▶ Problem statement
How many lines in the items below contain the string "Liderazgo", with case counting? Reply with the number alone.

▶ Exercise inputs

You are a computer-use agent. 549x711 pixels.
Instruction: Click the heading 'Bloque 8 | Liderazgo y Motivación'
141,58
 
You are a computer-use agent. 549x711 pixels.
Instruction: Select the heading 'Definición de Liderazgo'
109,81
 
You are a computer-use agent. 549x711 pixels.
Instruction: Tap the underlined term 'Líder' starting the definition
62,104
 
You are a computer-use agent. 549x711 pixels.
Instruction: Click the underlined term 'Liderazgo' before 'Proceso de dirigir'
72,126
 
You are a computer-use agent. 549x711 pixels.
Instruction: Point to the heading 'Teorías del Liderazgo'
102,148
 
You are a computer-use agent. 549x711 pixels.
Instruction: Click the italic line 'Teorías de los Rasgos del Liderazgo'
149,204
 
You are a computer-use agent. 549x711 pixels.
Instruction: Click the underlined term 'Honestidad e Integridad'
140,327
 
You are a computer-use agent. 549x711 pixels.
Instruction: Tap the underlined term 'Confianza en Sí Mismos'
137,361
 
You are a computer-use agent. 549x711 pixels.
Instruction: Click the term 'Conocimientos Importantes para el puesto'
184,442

▶ Task result
5